I'm continuing my running trends for April (in other words - sort of crap) and perhaps it will take the rest of the month to reset. I don't know... things just keep happening and I guess I'm not training for an event so I don't force myself to get out there.
Monday - 6.63 miles in 2 hours walking. I've found that after a long event on Sunday it seems to really help my legs to do some walking on Monday. I've done that for both the Austin half-marathon and the Austin 10/20 and both seemed to really help. Monday morning the entire family headed out - kids on bikes, adults on feet - and walked toward the park. At the big street, we parted ways and I walked to the grocery store, got a few items and walked back meeting them again and back home. Then I took my car in to the shop in the afternoon and while they were working on it, I walked around the industrial park.
Tuesday - 4.0 in 48 minutes (12:00 mm) plus .6 walking warm up/down. I went to the park and had a lovely beautiful run. While there I felt a little tired and realized I had done 27 miles in the 4 days including Tuesday.
Thursday - 4.34 in 49 (11:17 mm) plus .6 walking warm up/down. I ran with a metronome to see how it affected my running and concentrated on swinging my elbows in time. 3:00/1:00. A very good run at the track.
Friday - Should have been a long walk day or even a run day. I didn't run because I thought I would run on the weekend. And I only walked about 1.3 miles because it started raining on me and I was wearing work clothes. If I had run, I would have changed into workout clothes and not cared about the rain.
No running or walking on the weekend at all. I don't remember the last weekend like that.

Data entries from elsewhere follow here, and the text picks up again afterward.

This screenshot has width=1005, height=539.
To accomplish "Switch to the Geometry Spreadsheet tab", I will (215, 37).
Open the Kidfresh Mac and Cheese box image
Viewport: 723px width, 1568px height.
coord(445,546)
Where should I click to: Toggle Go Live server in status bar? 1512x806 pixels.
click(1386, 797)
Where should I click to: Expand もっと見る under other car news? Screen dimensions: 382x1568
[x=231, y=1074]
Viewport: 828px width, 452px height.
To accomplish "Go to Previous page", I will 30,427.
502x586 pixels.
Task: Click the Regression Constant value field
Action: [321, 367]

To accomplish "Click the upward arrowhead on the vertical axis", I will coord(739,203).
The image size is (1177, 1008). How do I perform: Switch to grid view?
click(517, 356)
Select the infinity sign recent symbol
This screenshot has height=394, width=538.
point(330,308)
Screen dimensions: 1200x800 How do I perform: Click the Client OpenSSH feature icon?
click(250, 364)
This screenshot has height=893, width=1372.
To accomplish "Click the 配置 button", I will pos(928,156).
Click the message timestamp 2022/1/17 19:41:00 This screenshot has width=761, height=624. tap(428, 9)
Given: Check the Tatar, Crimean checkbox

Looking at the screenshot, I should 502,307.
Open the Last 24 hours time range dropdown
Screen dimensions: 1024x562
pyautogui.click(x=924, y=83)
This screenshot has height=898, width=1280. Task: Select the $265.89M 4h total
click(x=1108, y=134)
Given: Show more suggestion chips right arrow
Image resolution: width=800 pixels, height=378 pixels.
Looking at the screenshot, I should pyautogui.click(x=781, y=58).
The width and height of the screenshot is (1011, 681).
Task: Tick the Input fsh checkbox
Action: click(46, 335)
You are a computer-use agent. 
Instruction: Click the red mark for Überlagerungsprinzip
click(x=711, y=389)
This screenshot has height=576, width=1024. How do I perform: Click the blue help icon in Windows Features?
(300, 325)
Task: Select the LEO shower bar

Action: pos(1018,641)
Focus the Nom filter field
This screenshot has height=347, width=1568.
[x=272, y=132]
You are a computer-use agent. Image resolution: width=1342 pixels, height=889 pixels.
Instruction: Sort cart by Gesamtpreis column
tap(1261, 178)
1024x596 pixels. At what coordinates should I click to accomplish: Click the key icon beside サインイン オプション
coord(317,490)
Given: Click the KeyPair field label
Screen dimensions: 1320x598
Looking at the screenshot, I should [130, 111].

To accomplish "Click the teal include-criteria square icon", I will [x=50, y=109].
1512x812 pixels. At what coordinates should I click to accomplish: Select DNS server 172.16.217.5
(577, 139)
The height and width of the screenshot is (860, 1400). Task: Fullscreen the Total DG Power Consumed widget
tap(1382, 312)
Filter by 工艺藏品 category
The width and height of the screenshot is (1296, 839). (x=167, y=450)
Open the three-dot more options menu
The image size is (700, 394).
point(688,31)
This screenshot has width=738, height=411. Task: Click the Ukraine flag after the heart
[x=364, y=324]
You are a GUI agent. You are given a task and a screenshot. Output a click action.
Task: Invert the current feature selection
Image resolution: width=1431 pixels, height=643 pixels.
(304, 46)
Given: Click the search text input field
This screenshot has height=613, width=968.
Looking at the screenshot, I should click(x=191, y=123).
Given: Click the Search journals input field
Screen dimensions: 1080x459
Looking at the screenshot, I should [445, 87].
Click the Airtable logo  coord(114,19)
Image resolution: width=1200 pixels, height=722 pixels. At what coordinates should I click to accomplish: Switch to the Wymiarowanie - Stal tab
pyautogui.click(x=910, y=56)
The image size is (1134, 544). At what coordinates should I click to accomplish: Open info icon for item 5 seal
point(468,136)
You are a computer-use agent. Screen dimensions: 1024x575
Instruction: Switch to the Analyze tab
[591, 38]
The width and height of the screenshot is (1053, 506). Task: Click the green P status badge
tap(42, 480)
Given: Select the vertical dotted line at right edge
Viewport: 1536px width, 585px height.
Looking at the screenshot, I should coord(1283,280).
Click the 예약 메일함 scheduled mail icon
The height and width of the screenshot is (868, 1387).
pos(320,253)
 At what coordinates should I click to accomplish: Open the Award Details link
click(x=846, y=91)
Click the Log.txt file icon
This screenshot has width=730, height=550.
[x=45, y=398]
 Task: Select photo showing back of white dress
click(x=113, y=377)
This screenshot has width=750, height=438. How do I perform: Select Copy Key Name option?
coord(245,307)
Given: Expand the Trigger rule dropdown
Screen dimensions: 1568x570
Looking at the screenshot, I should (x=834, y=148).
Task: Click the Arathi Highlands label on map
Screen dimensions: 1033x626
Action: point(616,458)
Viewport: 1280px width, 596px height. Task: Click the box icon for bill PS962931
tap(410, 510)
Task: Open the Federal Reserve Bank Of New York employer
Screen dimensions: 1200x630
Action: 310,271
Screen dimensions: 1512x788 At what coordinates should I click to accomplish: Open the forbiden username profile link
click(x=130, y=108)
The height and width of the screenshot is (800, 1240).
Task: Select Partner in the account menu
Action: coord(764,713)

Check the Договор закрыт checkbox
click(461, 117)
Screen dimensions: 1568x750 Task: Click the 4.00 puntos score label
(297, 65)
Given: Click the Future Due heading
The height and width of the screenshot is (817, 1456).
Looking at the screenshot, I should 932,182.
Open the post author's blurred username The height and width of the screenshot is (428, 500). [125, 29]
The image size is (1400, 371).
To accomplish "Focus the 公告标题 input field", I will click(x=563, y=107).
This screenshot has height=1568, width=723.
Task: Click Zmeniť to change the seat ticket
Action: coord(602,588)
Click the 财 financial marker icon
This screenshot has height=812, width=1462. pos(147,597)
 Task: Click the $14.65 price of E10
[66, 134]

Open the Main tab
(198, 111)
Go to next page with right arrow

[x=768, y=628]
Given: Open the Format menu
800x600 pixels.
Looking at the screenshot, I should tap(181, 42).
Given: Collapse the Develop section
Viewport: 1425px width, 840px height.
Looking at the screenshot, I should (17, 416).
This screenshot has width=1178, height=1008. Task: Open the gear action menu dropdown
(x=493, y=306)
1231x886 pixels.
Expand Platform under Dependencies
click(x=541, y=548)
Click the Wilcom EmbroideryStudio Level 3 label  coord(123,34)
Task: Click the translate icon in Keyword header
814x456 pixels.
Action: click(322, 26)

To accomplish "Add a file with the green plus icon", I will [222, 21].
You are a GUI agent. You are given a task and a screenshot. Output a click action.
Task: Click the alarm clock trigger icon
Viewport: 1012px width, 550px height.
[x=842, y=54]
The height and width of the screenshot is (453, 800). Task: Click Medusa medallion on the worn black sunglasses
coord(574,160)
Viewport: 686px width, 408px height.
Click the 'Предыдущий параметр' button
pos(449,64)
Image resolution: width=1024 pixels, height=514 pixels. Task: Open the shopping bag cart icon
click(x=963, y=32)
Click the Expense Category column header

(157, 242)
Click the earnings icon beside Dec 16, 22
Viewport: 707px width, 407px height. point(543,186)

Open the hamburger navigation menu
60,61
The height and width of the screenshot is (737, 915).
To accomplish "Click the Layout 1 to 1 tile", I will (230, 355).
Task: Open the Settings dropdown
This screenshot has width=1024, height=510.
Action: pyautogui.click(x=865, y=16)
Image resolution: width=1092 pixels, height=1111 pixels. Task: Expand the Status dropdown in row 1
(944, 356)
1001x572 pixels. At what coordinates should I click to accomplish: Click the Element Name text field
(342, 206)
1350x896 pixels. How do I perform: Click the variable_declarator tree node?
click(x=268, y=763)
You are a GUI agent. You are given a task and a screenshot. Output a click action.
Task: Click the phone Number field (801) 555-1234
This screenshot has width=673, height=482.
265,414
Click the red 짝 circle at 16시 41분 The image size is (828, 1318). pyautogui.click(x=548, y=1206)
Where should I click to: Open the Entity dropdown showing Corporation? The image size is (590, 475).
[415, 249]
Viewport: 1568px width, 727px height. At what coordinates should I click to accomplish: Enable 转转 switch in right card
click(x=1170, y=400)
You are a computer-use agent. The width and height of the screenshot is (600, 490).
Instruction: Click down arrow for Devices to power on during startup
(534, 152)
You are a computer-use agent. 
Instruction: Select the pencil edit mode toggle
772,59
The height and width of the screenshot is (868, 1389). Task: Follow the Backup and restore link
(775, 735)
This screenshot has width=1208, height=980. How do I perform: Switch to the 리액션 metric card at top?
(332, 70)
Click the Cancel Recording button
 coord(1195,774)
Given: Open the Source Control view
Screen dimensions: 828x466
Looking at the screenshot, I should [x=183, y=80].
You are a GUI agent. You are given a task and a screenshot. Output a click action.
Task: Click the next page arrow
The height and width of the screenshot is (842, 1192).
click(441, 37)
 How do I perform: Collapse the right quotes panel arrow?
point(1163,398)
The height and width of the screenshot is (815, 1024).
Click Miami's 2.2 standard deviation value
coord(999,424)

Sunday - I did the You are your own Gym (Yayog) Week 1, Day 1 workout which was arms. I really like doing the Yayog workouts with the tablet app. My phone won't run the app but we downloaded it to the tablet. I can only use it when ChocolateWife is not though so I did my workout while she was at the accupuncturist. I'd like to actually adhere to the 4 workouts a week for the 10 week basic program and see what happens.